◆ **TASK TO COMPLETE**: Please give the items below as a Markdown table with two columns, Row and Line, listing each line with its row number and leaving out blank lines.

◆ **A run of items**:

Start

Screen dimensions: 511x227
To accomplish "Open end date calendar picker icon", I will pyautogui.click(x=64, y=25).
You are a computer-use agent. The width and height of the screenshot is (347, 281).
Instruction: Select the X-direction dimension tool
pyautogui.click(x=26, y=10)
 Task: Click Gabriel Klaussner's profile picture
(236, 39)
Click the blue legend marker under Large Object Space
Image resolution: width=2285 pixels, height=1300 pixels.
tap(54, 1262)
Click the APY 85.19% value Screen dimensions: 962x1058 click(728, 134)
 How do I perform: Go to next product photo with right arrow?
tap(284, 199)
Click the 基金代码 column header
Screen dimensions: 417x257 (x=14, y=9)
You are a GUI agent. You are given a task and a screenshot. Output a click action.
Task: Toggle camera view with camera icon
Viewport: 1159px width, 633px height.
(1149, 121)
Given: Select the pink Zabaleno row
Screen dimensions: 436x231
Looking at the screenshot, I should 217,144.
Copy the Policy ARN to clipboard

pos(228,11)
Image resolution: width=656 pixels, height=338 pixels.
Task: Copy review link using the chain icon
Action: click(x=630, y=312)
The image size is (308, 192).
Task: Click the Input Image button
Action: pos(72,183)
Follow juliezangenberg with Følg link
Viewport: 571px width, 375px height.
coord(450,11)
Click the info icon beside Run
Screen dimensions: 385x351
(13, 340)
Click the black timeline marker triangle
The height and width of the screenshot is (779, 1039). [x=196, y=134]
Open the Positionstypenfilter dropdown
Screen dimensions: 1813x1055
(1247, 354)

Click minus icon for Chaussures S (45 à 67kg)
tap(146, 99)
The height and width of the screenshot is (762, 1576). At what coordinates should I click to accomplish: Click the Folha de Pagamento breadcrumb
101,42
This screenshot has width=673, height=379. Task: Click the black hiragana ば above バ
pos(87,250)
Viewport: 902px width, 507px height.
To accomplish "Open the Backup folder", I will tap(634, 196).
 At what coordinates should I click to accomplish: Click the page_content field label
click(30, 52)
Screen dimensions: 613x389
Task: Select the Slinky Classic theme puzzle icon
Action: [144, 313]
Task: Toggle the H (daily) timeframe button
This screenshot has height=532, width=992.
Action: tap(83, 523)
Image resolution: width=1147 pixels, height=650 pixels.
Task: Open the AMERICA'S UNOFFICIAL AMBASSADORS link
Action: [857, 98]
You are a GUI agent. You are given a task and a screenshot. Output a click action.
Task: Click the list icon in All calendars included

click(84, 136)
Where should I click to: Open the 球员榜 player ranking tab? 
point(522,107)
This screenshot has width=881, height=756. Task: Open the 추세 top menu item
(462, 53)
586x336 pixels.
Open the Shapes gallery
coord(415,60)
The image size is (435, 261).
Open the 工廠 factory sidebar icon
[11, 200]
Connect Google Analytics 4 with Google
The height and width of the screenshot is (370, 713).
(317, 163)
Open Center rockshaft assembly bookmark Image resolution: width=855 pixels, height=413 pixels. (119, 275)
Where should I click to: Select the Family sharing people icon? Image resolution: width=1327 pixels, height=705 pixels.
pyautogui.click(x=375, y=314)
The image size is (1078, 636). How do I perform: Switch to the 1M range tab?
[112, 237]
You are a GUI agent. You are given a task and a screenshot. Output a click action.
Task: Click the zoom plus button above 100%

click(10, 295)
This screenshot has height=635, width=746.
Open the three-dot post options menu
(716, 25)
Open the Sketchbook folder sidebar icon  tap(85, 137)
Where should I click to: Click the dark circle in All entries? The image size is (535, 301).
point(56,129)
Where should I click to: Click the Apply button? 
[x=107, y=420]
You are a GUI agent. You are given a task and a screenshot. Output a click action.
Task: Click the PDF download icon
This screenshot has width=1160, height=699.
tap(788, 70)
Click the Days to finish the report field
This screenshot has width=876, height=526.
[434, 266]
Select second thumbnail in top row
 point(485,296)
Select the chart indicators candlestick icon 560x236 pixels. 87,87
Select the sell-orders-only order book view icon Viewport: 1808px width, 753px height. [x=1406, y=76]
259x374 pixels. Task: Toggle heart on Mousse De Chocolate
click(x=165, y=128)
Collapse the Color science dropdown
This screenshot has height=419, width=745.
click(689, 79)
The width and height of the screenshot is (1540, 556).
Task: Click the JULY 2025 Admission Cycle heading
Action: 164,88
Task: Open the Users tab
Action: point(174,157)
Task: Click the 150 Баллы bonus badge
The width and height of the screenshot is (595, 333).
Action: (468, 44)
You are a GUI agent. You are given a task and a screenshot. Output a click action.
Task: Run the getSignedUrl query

End

◆ **RESULT BELOW**:
| Row | Line |
|---|---|
| 1 | Screen dimensions: 511x227 |
| 2 | To accomplish "Open end date calendar picker icon", I will pyautogui.click(x=64, y=25). |
| 3 | You are a computer-use agent. The width and height of the screenshot is (347, 281). |
| 4 | Instruction: Select the X-direction dimension tool |
| 5 | pyautogui.click(x=26, y=10) |
| 6 |  Task: Click Gabriel Klaussner's profile picture |
| 7 | (236, 39) |
| 8 | Click the blue legend marker under Large Object Space |
| 9 | Image resolution: width=2285 pixels, height=1300 pixels. |
| 10 | tap(54, 1262) |
| 11 | Click the APY 85.19% value Screen dimensions: 962x1058 click(728, 134) |
| 12 |  How do I perform: Go to next product photo with right arrow? |
| 13 | tap(284, 199) |
| 14 | Click the 基金代码 column header |
| 15 | Screen dimensions: 417x257 (x=14, y=9) |
| 16 | You are a GUI agent. You are given a task and a screenshot. Output a click action. |
| 17 | Task: Toggle camera view with camera icon |
| 18 | Viewport: 1159px width, 633px height. |
| 19 | (1149, 121) |
| 20 | Given: Select the pink Zabaleno row |
| 21 | Screen dimensions: 436x231 |
| 22 | Looking at the screenshot, I should 217,144. |
| 23 | Copy the Policy ARN to clipboard |
| 24 | pos(228,11) |
| 25 | Image resolution: width=656 pixels, height=338 pixels. |
| 26 | Task: Copy review link using the chain icon |
| 27 | Action: click(x=630, y=312) |
| 28 | The image size is (308, 192). |
| 29 | Task: Click the Input Image button |
| 30 | Action: pos(72,183) |
| 31 | Follow juliezangenberg with Følg link |
| 32 | Viewport: 571px width, 375px height. |
| 33 | coord(450,11) |
| 34 | Click the info icon beside Run |
| 35 | Screen dimensions: 385x351 |
| 36 | (13, 340) |
| 37 | Click the black timeline marker triangle |
| 38 | The height and width of the screenshot is (779, 1039). [x=196, y=134] |
| 39 | Open the Positionstypenfilter dropdown |
| 40 | Screen dimensions: 1813x1055 |
| 41 | (1247, 354) |
| 42 | Click minus icon for Chaussures S (45 à 67kg) |
| 43 | tap(146, 99) |
| 44 | The height and width of the screenshot is (762, 1576). At what coordinates should I click to accomplish: Click the Folha de Pagamento breadcrumb |
| 45 | 101,42 |
| 46 | This screenshot has width=673, height=379. Task: Click the black hiragana ば above バ |
| 47 | pos(87,250) |
| 48 | Viewport: 902px width, 507px height. |
| 49 | To accomplish "Open the Backup folder", I will tap(634, 196). |
| 50 |  At what coordinates should I click to accomplish: Click the page_content field label |
| 51 | click(30, 52) |
| 52 | Screen dimensions: 613x389 |
| 53 | Task: Select the Slinky Classic theme puzzle icon |
| 54 | Action: [144, 313] |
| 55 | Task: Toggle the H (daily) timeframe button |
| 56 | This screenshot has height=532, width=992. |
| 57 | Action: tap(83, 523) |
| 58 | Image resolution: width=1147 pixels, height=650 pixels. |
| 59 | Task: Open the AMERICA'S UNOFFICIAL AMBASSADORS link |
| 60 | Action: [857, 98] |
| 61 | You are a GUI agent. You are given a task and a screenshot. Output a click action. |
| 62 | Task: Click the list icon in All calendars included |
| 63 | click(84, 136) |
| 64 | Where should I click to: Open the 球员榜 player ranking tab?  |
| 65 | point(522,107) |
| 66 | This screenshot has width=881, height=756. Task: Open the 추세 top menu item |
| 67 | (462, 53) |
| 68 | 586x336 pixels. |
| 69 | Open the Shapes gallery |
| 70 | coord(415,60) |
| 71 | The image size is (435, 261). |
| 72 | Open the 工廠 factory sidebar icon |
| 73 | [11, 200] |
| 74 | Connect Google Analytics 4 with Google |
| 75 | The height and width of the screenshot is (370, 713). |
| 76 | (317, 163) |
| 77 | Open Center rockshaft assembly bookmark Image resolution: width=855 pixels, height=413 pixels. (119, 275) |
| 78 | Where should I click to: Select the Family sharing people icon? Image resolution: width=1327 pixels, height=705 pixels. |
| 79 | pyautogui.click(x=375, y=314) |
| 80 | The image size is (1078, 636). How do I perform: Switch to the 1M range tab? |
| 81 | [112, 237] |
| 82 | You are a GUI agent. You are given a task and a screenshot. Output a click action. |
| 83 | Task: Click the zoom plus button above 100% |
| 84 | click(10, 295) |
| 85 | This screenshot has height=635, width=746. |
| 86 | Open the three-dot post options menu |
| 87 | (716, 25) |
| 88 | Open the Sketchbook folder sidebar icon  tap(85, 137) |
| 89 | Where should I click to: Click the dark circle in All entries? The image size is (535, 301). |
| 90 | point(56,129) |
| 91 | Where should I click to: Click the Apply button?  |
| 92 | [x=107, y=420] |
| 93 | You are a GUI agent. You are given a task and a screenshot. Output a click action. |
| 94 | Task: Click the PDF download icon |
| 95 | This screenshot has width=1160, height=699. |
| 96 | tap(788, 70) |
| 97 | Click the Days to finish the report field |
| 98 | This screenshot has width=876, height=526. |
| 99 | [434, 266] |
| 100 | Select second thumbnail in top row |
| 101 |  point(485,296) |
| 102 | Select the chart indicators candlestick icon 560x236 pixels. 87,87 |
| 103 | Select the sell-orders-only order book view icon Viewport: 1808px width, 753px height. [x=1406, y=76] |
| 104 | 259x374 pixels. Task: Toggle heart on Mousse De Chocolate |
| 105 | click(x=165, y=128) |
| 106 | Collapse the Color science dropdown |
| 107 | This screenshot has height=419, width=745. |
| 108 | click(689, 79) |
| 109 | The width and height of the screenshot is (1540, 556). |
| 110 | Task: Click the JULY 2025 Admission Cycle heading |
| 111 | Action: 164,88 |
| 112 | Task: Open the Users tab |
| 113 | Action: point(174,157) |
| 114 | Task: Click the 150 Баллы bonus badge |
| 115 | The width and height of the screenshot is (595, 333). |
| 116 | Action: (468, 44) |
| 117 | You are a GUI agent. You are given a task and a screenshot. Output a click action. |
| 118 | Task: Run the getSignedUrl query |